Face your pathetic fears

In which your hero watches The Phantom Raspberry Blower of Old London Town to exorcise 20 years' worth of demons and it doesn't go so well.

A sight simply bound to send me to the lavatory
As a child, there was one part of the week that I really didn't particularly care for, and it was the 8-odd minutes that we spent watching The Two Ronnies whilst their ongoing The Phantom Raspberry Blower of Old London Town (first broadcast in 1976) was on. I was terrified of it. Literally rigid with fear. To this day, even seeing little clips of it gives me the shivers. I think that it is genuinely evil.

I'm nothing if not a contrary old bird, though, and I have to admit that a lot of the visual style and themes of The Phantom Raspberry Blower have led me to a lifelong love of studying the Jack the Ripper case and other dark history, as well as a broader love of historical documentaries. I think that it is genuinely true to say that without spending an hour of my life in a state of cataplexy watching the Phantom, I would not be so interested in them.

Watching and reading about Jack the Ripper scares me, too. Which is daft, since as a 31-year old male artist living in 2012 by the coast in West Sussex, I am significantly outside his target group of female prostitutes in the Whitechapel area of London in 1888. Dafter still: Jack the Ripper scares me because it reminds me of The Phantom Raspberry Blower.
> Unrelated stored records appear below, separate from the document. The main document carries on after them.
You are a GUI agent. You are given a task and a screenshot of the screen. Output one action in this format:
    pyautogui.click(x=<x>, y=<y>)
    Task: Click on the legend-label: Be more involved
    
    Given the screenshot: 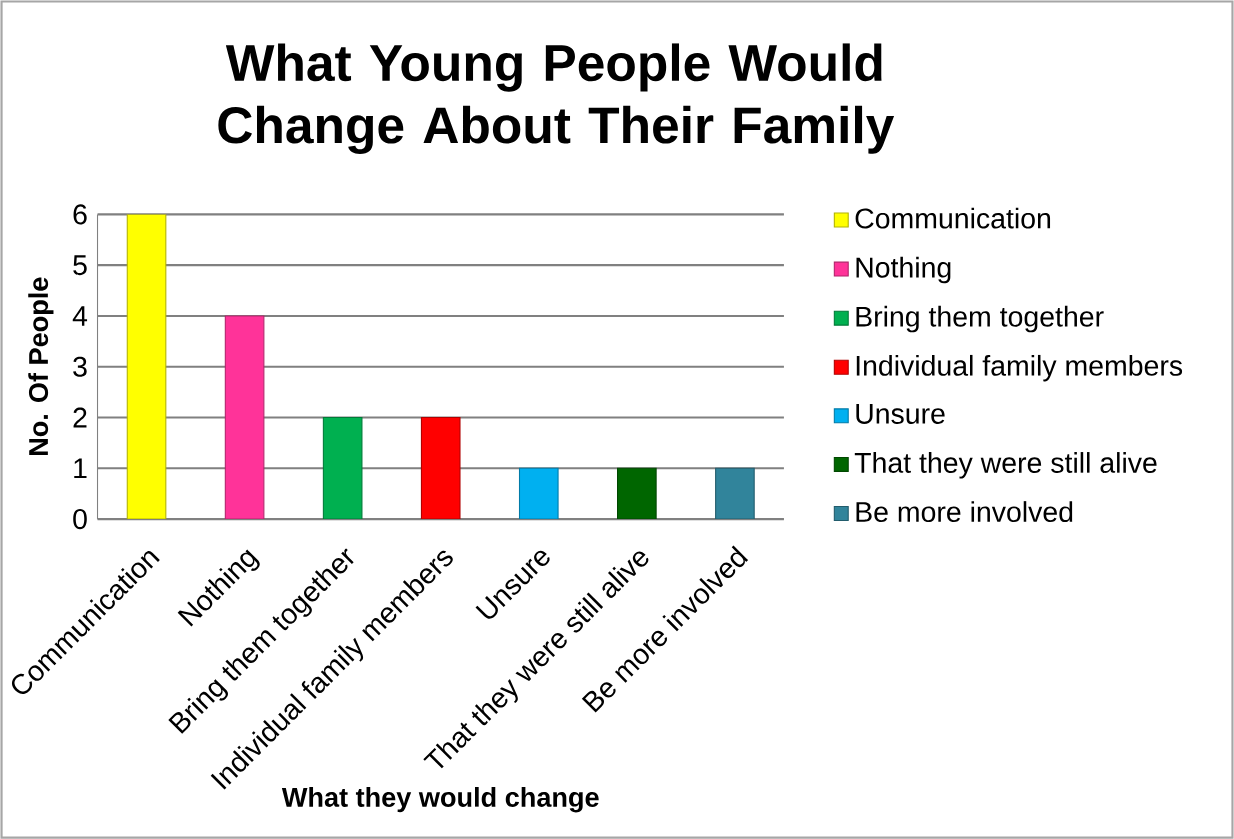 What is the action you would take?
    pyautogui.click(x=964, y=512)
    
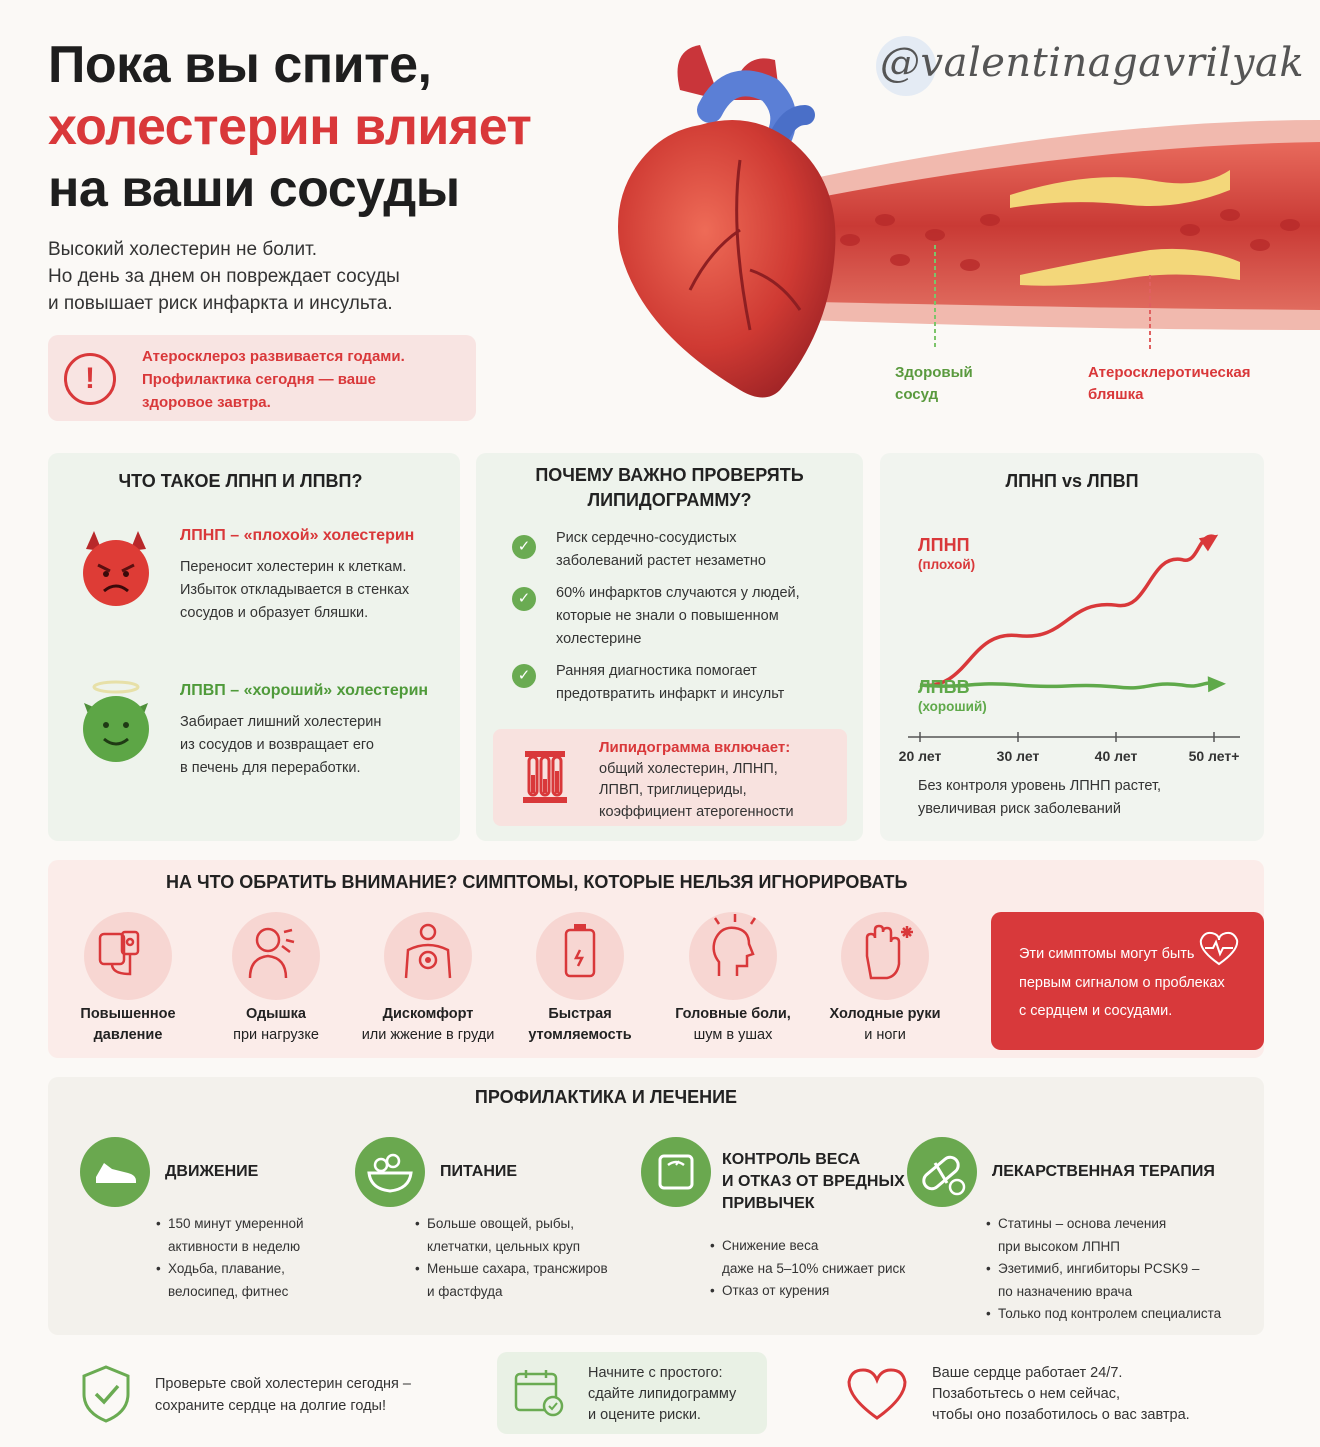 Image resolution: width=1320 pixels, height=1447 pixels. What do you see at coordinates (906, 66) in the screenshot?
I see `moon-icon` at bounding box center [906, 66].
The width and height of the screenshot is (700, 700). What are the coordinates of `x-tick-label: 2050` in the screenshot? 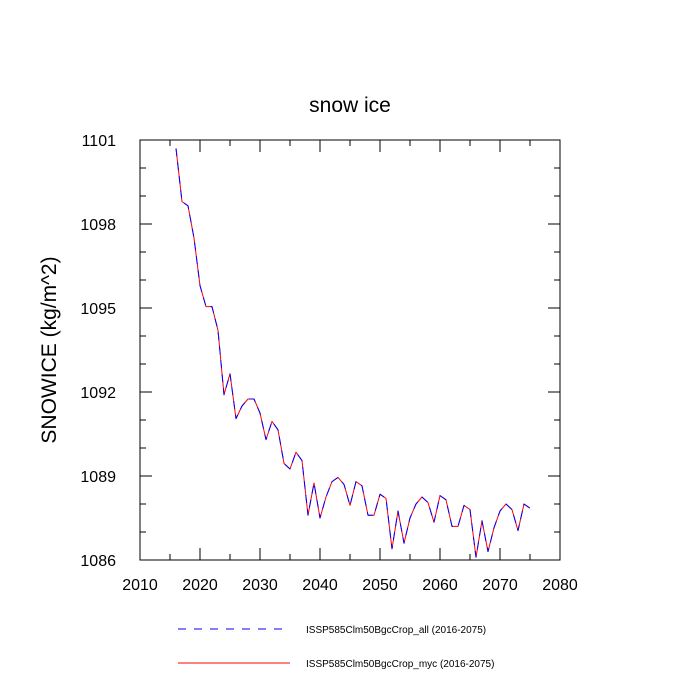 It's located at (380, 586).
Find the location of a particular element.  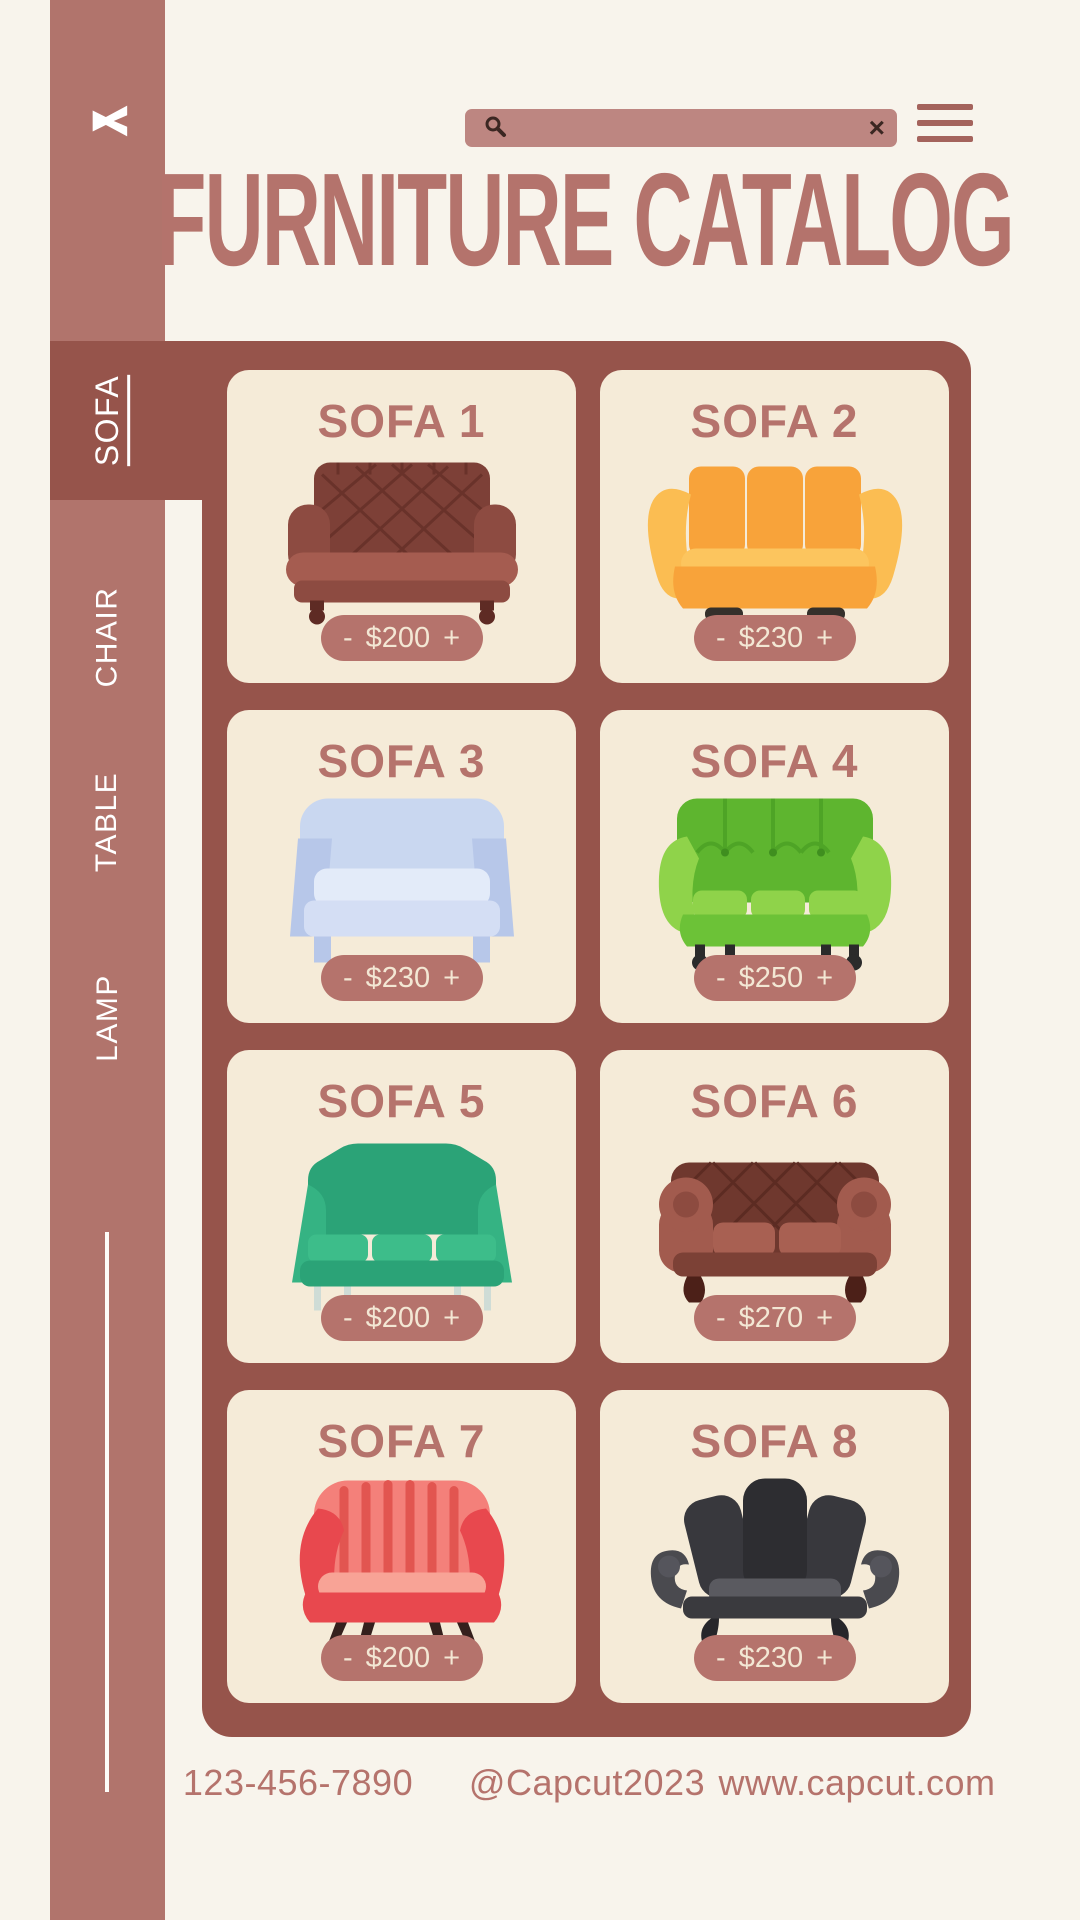

product-title: SOFA 2 is located at coordinates (774, 421).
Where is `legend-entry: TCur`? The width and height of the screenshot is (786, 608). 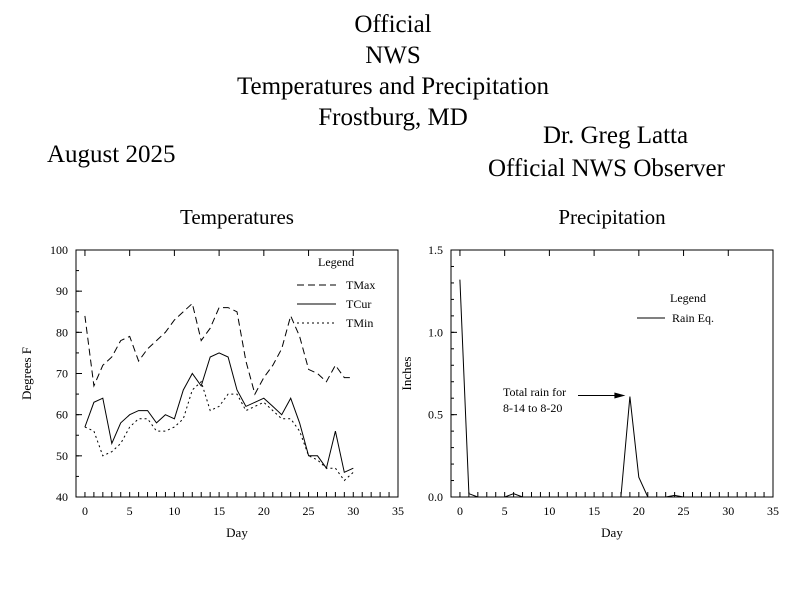 legend-entry: TCur is located at coordinates (358, 304).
On Twitter today, my friend posted a link to a full playlist of the 8 episodes which made up the near future science-fiction strand The Worm That Turned, also from a later series of The Two Ronnies, on YouTube. This, in something of a running theme, also scared me as a child. But it reminded me of the Phantom, and knowing that he too would be lurking on YouTube somewhere that it could be a good time to face my fears.

Like The Worm That Turned, The Phantom Raspberry Blower of Old London Town was made up of eight episodes of about 8 minutes duration. It was written by Spike Milligan, as some indication as to the level of lunacy that was the target of the series, rather than a gritty psychological terror. So yesterday evening I did some Googling and then watched it.

Well, almost all of it. I watched the first 6 episodes - which I think have stood the test of time reasonably well, aside from some grindingly cheap casually racist and anti-Semitic jokes, which I increasingly find festoon much of Milligan's work - but then I went to the kitchen to get a drink. Seeing that dark corridor to my right brought it all back. I was a petrified child again. I could feel my heart beating in my ears.

Me, yesterday
I had sort of hoped that this blog post would end in my personal redemption and I would rise like a moronic phoenix from the ashes of my own gormlessness. Predictably, however, it ended in me hiding in a well-lit room, too scared to go back outside of it. I may yet try and watch the remaining 20 minutes of the series and achieve some sort of closure (or some sort of seisure). But seeing as I seem to recall the final part of it terrified me to the point that I had screaming nightmares for the rest of the week, I don't hold out much hope.

Honestly, BBC... you were still making new episodes of The Two Ronnies until 1987. What on earth were you doing, repeating stuff from 1976 in the late 1980s? So in a way it's your fault.

1 comment:

mungolina said...

I refuse to believe there were only 8 episodes of each.